--- WORK TO BE COMPLETED ---
The line containing "Click the 1724" marks the end: output every line of the data up to it, and that line too, exactly as written.

·····

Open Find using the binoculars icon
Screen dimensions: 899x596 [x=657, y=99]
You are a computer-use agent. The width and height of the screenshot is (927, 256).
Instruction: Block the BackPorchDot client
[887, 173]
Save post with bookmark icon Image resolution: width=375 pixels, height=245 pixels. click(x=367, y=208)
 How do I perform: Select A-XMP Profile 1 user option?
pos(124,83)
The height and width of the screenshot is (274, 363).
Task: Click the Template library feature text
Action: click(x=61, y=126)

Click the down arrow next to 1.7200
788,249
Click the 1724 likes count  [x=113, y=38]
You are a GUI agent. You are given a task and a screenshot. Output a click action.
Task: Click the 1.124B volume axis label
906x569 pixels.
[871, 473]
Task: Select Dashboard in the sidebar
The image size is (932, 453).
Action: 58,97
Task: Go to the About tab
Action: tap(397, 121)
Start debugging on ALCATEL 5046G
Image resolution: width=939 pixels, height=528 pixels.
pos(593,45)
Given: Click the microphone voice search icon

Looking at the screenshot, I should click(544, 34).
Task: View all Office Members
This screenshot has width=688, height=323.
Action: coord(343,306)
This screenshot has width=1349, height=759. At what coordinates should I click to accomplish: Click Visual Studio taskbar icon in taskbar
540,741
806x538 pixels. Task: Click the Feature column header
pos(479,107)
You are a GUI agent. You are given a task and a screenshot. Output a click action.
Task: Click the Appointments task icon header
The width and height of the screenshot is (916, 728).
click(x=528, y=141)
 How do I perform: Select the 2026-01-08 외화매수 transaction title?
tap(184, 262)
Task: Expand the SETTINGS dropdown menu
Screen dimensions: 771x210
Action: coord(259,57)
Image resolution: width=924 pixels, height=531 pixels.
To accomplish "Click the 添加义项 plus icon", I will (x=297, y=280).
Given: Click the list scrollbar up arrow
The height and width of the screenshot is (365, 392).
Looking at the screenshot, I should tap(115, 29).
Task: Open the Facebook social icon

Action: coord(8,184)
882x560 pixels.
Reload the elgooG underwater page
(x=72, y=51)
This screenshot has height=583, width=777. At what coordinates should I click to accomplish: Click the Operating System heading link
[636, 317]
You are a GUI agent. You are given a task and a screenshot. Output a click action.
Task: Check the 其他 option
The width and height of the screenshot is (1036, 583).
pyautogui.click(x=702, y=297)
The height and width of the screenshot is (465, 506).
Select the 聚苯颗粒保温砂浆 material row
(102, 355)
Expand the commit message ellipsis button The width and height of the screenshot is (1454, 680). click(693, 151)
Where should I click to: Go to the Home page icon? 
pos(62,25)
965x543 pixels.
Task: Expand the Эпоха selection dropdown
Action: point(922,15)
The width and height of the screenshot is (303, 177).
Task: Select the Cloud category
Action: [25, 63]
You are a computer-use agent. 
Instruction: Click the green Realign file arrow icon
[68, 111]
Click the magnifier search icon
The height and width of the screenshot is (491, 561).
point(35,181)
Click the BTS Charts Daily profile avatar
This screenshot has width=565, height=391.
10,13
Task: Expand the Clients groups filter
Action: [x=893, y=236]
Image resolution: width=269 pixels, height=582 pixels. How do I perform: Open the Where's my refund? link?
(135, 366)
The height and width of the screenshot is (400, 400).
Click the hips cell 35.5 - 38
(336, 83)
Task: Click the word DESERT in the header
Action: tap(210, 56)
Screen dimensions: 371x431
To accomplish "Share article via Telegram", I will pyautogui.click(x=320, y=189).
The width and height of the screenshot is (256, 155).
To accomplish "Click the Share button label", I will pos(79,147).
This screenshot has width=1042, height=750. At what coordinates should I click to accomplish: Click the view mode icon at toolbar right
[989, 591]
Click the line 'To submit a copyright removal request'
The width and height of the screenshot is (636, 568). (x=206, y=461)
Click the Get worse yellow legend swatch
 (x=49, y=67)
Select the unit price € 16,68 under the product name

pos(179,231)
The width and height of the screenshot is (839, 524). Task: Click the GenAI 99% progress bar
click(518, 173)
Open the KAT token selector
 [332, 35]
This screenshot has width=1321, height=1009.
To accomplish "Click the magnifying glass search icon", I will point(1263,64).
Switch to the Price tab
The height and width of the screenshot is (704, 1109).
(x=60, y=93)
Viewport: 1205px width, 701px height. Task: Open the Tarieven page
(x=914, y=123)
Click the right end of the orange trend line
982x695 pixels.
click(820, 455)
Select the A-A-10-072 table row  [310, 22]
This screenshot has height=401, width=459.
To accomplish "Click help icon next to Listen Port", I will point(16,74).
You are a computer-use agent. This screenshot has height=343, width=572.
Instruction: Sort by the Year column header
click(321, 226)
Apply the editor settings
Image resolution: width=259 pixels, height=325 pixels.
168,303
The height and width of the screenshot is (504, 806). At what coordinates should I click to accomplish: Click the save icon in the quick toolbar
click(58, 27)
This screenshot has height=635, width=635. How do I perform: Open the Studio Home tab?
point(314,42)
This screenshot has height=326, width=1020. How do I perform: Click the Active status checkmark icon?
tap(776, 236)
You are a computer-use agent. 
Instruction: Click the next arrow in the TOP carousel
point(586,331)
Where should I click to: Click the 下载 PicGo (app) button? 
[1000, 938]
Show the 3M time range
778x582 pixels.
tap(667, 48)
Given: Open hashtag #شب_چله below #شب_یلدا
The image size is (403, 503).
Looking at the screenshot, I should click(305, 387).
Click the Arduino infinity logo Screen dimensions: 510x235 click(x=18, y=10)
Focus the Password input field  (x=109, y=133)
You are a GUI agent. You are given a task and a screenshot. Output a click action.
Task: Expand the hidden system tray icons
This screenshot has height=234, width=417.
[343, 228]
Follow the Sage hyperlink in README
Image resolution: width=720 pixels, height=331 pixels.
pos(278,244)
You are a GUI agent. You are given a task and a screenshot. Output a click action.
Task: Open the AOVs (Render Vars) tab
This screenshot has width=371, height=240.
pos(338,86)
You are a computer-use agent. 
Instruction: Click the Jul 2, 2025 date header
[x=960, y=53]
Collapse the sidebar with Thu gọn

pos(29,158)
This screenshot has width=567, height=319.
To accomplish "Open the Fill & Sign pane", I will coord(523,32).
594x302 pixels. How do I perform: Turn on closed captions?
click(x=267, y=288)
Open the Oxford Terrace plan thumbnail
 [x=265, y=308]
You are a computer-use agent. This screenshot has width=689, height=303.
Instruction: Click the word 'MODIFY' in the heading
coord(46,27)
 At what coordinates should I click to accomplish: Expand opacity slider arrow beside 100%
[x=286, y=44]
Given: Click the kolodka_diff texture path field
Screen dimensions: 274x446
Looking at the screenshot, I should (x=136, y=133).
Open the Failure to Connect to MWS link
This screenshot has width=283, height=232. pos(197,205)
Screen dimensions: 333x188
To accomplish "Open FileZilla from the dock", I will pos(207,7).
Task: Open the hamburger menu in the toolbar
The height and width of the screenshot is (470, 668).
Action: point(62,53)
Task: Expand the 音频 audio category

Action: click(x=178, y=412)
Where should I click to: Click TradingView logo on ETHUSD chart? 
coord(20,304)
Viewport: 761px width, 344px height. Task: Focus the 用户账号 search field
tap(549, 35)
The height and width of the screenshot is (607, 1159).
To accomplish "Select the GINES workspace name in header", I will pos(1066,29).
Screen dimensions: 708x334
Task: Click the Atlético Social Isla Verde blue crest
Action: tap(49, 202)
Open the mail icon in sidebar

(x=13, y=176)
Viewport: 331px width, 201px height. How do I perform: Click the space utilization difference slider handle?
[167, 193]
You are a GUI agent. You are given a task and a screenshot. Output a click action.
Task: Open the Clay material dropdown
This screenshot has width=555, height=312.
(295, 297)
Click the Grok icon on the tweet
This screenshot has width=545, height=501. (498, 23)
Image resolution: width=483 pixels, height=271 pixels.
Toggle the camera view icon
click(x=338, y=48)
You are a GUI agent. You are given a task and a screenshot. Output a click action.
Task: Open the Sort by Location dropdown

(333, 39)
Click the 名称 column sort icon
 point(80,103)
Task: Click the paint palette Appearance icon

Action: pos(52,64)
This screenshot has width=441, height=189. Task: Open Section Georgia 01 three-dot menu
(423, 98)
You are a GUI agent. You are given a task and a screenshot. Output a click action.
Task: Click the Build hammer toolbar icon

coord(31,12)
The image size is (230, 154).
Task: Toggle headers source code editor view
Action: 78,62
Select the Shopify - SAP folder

·····

--- ANSWER BELOW ---
Open Find using the binoculars icon
Screen dimensions: 899x596 [x=657, y=99]
You are a computer-use agent. The width and height of the screenshot is (927, 256).
Instruction: Block the BackPorchDot client
[887, 173]
Save post with bookmark icon Image resolution: width=375 pixels, height=245 pixels. click(x=367, y=208)
 How do I perform: Select A-XMP Profile 1 user option?
pos(124,83)
The height and width of the screenshot is (274, 363).
Task: Click the Template library feature text
Action: click(x=61, y=126)

Click the down arrow next to 1.7200
788,249
Click the 1724 likes count  [x=113, y=38]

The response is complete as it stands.